Je lui ai fait part de la réponse de M. de Rémusat et du fait que l’abolition de cette formalité à l’égard de l’Allemagne semblait avoir engagé le Ministre des Affaires Etrangères à se montrer moins rigoureux envers la Suisse. Je lui ai dit que j’avais également entretenu M. de Goulard de cette question, et j’ai renouvelé visà-vis de M. Thiers toutes les considérations déjà tant de fois développées au sujet de l’inutilité des passeports, de leur inefficacité6; j’ai réfuté de nouveau les objections relatives aux communards réfugiés à Genève. M. Thiers m’a alors interrompu:
«Il y a de bien mauvaises gens à Genève parmi ces communards» – puis il a passé subitement & sans transition aucune
3° à la question commerciale.
«Nous aurons très prochainement, a dit le Président de la République, à parler à Votre Gouvernement de la révision du traité de commerce de 1864.7 J’espère qu’à cette occasion, la Suisse aura égard à notre position financière.»
J’ai répondu exactement dans le même sens qu’au Comte Arnim.8 «Bien que je n’ai pas d’instructions récentes à ce sujet, j’ai lieu de penser que la Suisse, en application de l’article 6 du traité, ne s’opposera pas à l’introduction de droits compensateurs, lorsqu’ils auront pour équivalents des surtaxes ou des droits nouveau correspondants venant frapper à l’intérieur les produits français similaires. Mais sous le nom de droits compensateurs, on ne saurait comprendre, dans mon opinion, des droits protecteurs, venant frapper le produit étranger sans atteindre le produit français dans une mesure identique. – Ainsi, pour les bois & les fromages, les projets anglo-français & franco-belge prévoient des droits très élevés, sans qu’aucune taxe frappe les bois ou les fromages français.»
«Sous ce rapport», a dit M. Thiers, «nous serons coulants».

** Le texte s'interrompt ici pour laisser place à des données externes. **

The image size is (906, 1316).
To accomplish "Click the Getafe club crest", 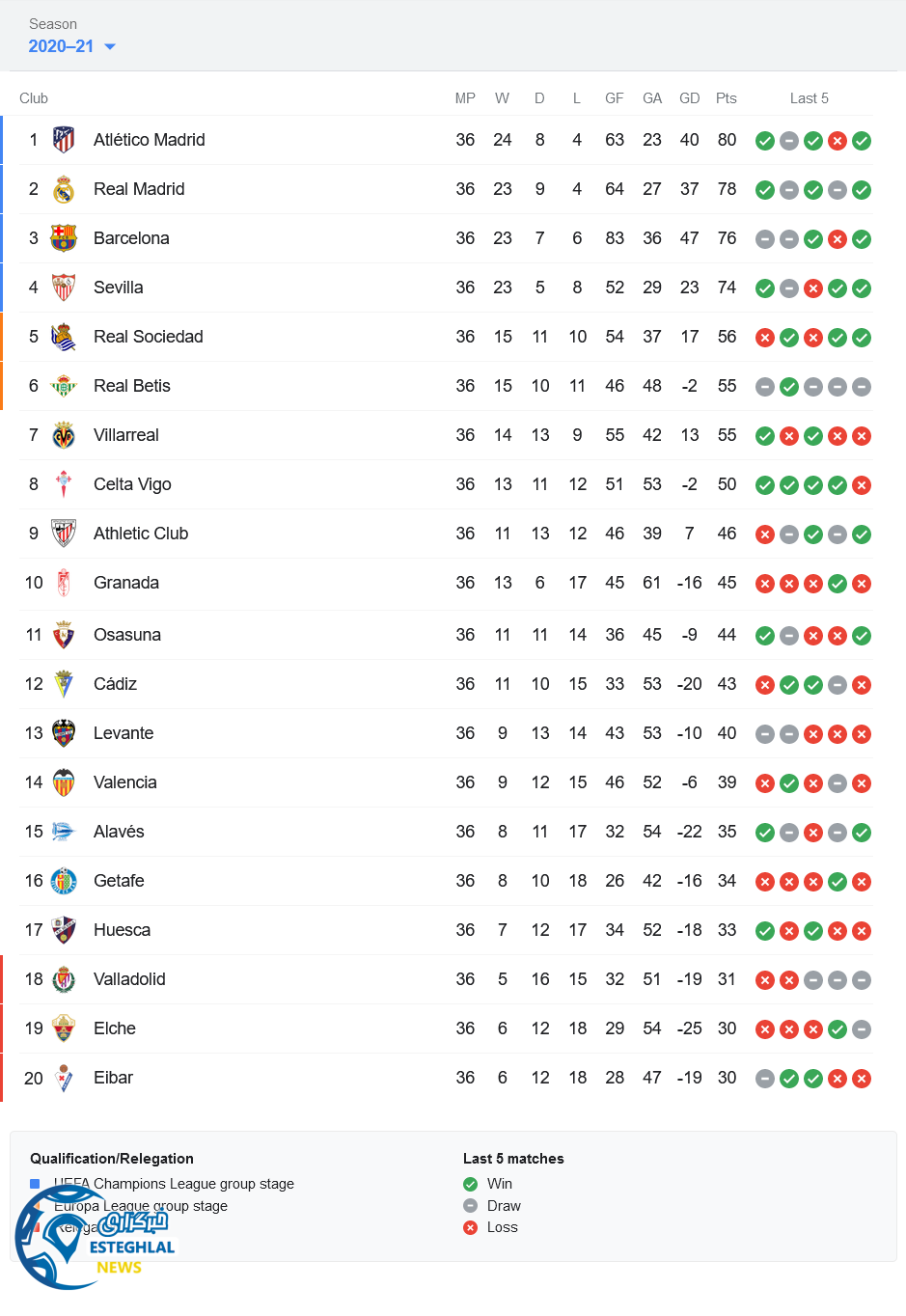I will 64,881.

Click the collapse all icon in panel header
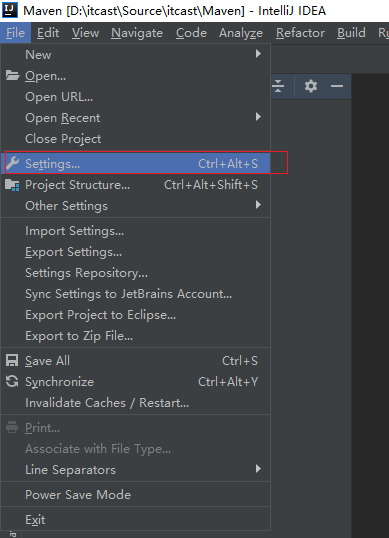[278, 86]
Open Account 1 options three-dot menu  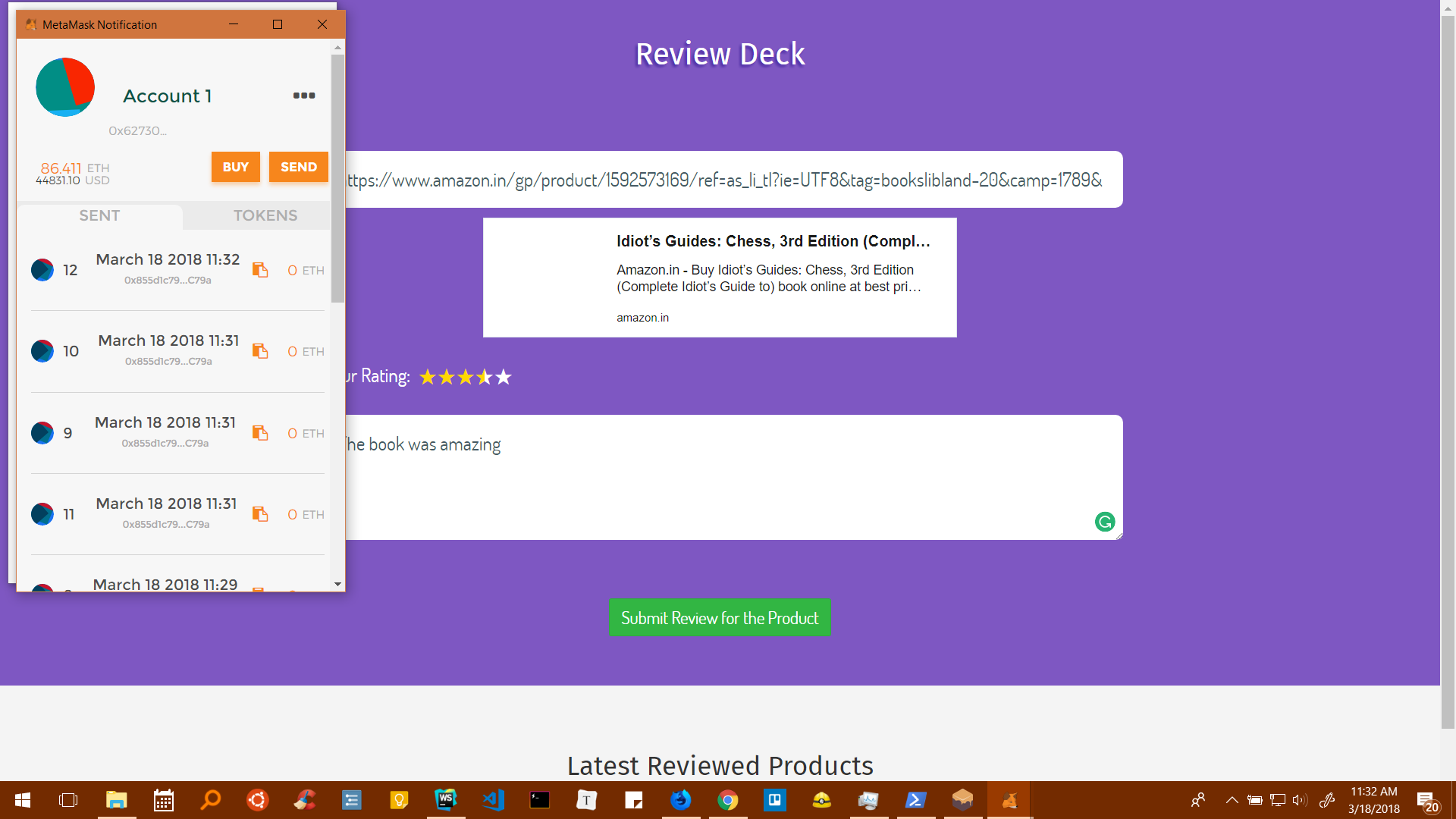tap(304, 96)
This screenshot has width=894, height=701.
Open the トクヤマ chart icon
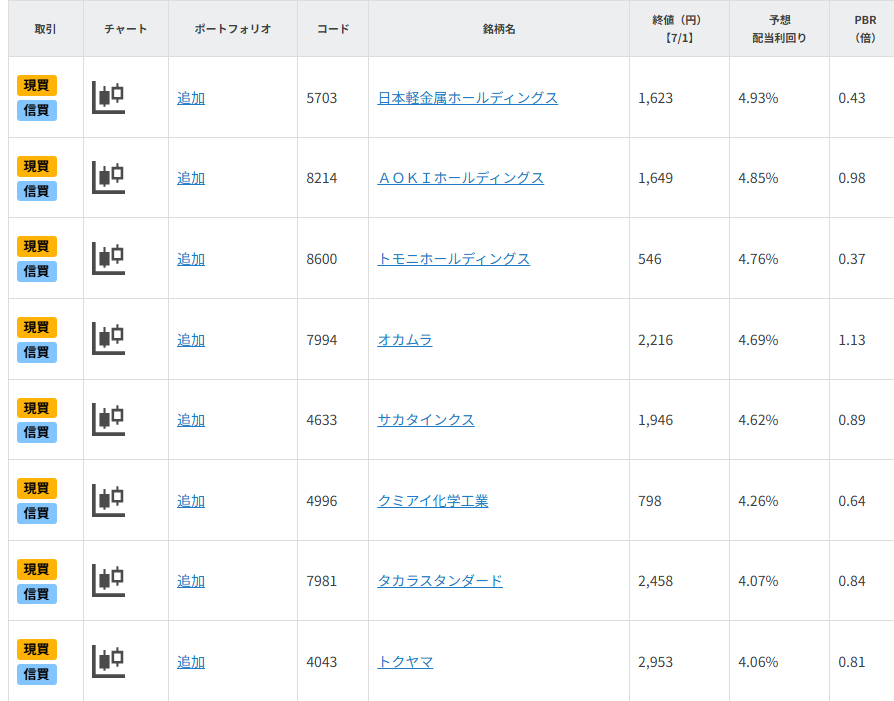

J’ai répété à M. Thiers qu’en lui parlant de la sorte, je m’étais borné à exprimer une opinion purement personnelle. Passant ensuite
4° aux questions religieuses, j’ai dit à M. Thiers que je Vous avais fait part de sa réponse qu’il ne voulait pas entendre parler d’une intervention française en faveur de l’ultramontanisme en Suisse, et j’ai ajouté que le Conseil Fédéral avait pris avec plaisir acte de cette déclaration. – M. Thiers a répliqué: «Vous pouvez lui donner encore une fois la même assurance.»
En raison de l’heure avancée, je me suis abstenu d’entamer d’autres sujets de conversation & j’ai remercié M. Thiers d’avoir consenti, au milieu de ses nombreux sujets de préoccupations, à m’accorder une audience spéciale. – «Eh bien, a-t-il répliqué, si à l’avenir Vous avez encore des communications directes à me faire, je les recevrai avec plaisir.»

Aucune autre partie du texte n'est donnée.